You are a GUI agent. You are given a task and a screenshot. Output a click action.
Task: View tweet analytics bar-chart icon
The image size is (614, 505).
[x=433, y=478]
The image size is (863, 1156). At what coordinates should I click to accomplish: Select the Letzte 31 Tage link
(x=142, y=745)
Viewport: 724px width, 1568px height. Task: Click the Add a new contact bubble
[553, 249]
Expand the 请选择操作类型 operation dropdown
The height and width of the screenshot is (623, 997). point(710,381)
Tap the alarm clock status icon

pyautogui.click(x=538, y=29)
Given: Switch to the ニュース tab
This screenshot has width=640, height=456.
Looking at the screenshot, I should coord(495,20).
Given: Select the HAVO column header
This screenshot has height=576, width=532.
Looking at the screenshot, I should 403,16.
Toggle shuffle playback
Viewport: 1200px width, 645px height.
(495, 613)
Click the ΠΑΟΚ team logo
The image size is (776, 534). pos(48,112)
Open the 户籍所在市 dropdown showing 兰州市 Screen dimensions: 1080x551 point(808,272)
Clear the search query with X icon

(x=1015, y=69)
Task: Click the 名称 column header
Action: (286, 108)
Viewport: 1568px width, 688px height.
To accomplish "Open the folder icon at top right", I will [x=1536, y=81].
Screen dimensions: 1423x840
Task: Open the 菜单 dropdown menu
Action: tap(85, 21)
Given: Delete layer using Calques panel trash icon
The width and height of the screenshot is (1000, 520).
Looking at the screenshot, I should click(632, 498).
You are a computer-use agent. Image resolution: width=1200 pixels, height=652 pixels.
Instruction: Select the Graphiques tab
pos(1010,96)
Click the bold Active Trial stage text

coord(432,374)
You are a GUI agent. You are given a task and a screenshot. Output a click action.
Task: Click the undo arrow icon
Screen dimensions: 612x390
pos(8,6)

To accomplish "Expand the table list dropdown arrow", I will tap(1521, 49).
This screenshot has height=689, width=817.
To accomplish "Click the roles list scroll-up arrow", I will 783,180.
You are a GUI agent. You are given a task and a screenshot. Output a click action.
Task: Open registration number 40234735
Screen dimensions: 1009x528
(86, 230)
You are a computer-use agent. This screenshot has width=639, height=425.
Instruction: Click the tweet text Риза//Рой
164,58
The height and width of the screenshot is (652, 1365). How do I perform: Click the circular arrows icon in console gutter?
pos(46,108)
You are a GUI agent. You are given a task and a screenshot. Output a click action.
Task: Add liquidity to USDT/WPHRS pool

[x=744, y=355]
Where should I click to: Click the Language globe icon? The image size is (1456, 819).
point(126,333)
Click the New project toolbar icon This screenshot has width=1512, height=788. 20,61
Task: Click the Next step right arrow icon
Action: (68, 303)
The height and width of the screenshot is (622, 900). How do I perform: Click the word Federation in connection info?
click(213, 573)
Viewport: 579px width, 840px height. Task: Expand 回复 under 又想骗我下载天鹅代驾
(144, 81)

What this task involves: Your response should be each line that includes the word "list", copied from the records.

Task response:
To accomplish "Expand the table list dropdown arrow", I will tap(1521, 49).
To accomplish "Click the roles list scroll-up arrow", I will 783,180.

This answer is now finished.